Christopher McGratty: Total deposit beta. Okay. Thank you. And then second, on costs. Obviously, the quarter was a touch heavy, but you said it was in line with kind of our expectations. Is there anything beyond what you’ve given us in your guidance that you’re considering if the environment – if the revenue environment stays like it is a little bit challenging? Anything you can pull on the expense lever in the back half or early next year?
Curtis Myers: Yes, Chris, it’s Curt. We are committed to managing expenses appropriately. As we see the back half of the year unfold with growth in revenue, we’ll take the appropriate cost actions that we need to. We’re committed to being within target range on expenses and we’ll manage those as we have in the past to make sure we have an appropriate cost structure.
Christopher McGratty: Got it. Thanks. Thank you very much.
Curtis Myers: Thanks.
Operator: [Operator Instructions] Our next question will come from the line of David Bishop from Hovde Group. Your line is open.

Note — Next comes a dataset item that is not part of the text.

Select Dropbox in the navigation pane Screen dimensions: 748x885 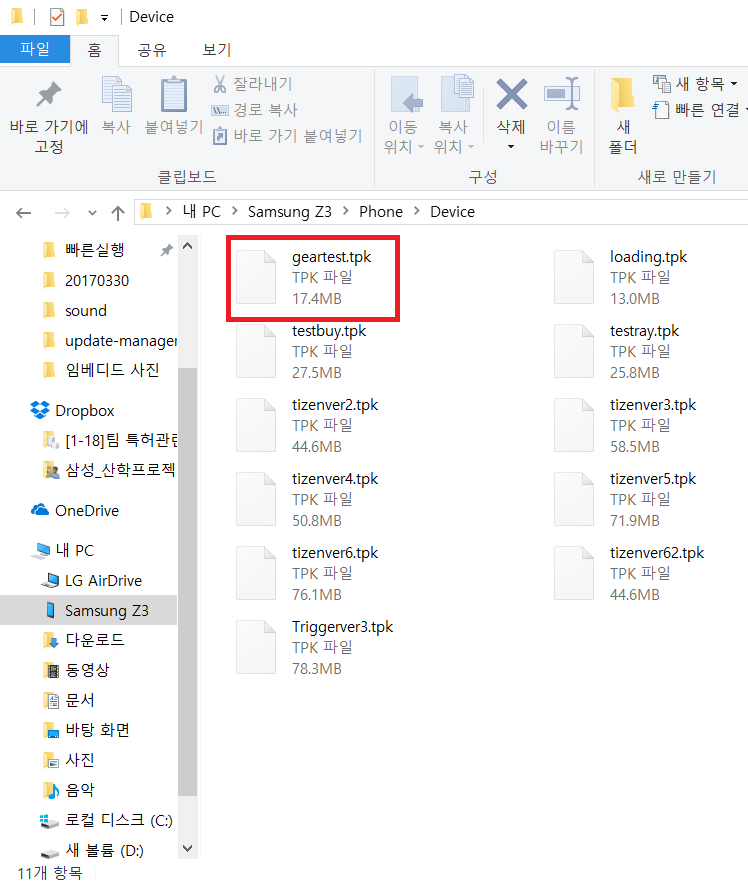[84, 410]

David Bishop: Yes. Good morning, gentlemen. Hey, Mark, I wasn’t sure if I heard you correct, but during the preamble. In terms of your outlook for maintaining cash and investments, I understand that you think cash has sort of reached a floor here. You’re looking to build the liquidity or just curious what our expectation should be for cash and equivalents and investments from here?
Mark McCollom: Yes. Yes. We had sat on some excess cash post March 8 for about a 2, 2.5-month stretch. And then as I think – as we felt like we had gotten past the liquidity crisis in the industry, we reverted back to our longer-term kind of cash targets. And with respect to the investment portfolio, we’ve always targeted that to be around 15% of assets. And so you’ll see that continue to grow in step with the total balance sheet growth.
David Bishop: Got it. And then I appreciate the disclosures on the office – the CRE portfolio. Just curious maybe turning the prism with interest rates rising here, are you seeing any sort of degradation yet on the consumer side of the house from a credit quality perspective?
Curtis Myers: Dave, we are not – credit metrics remain stable across the board. We’re doing a lot of work on interest rate sensitivity at a customer level. But we see pretty stable credit scores, delinquency is good. Those leading indicators continue to be positive.
David Bishop: Got it. And final question, I think you mentioned maintaining the risk adjusted pricing. Just curious maybe what you’re able to onboard new commercial loans at across your markets during the quarter? Thanks.
Mark McCollom: Sure. Yes, commercial loans will vary a little bit, obviously, by product. But in general, in the second quarter, new money came on generally between 7 – low to mid-7s.
David Bishop: Great. Appreciate the color.
Mark McCollom: You bet.
Operator: [Operator Instructions] Our next question comes from Feddie Strickland from Janney Montgomery. Your line is open.
Feddie Strickland: Thanks. Good morning.
Curtis Myers: Hey, Feddie.
Mark McCollom: Hey, Feddie.
Feddie Strickland: Just on expenses, it sounds like we should expect quarterly expenses to decline in the third and fourth quarter, just given your guidance. Can you walk us through some of the drivers and timing there just over the next couple of quarters?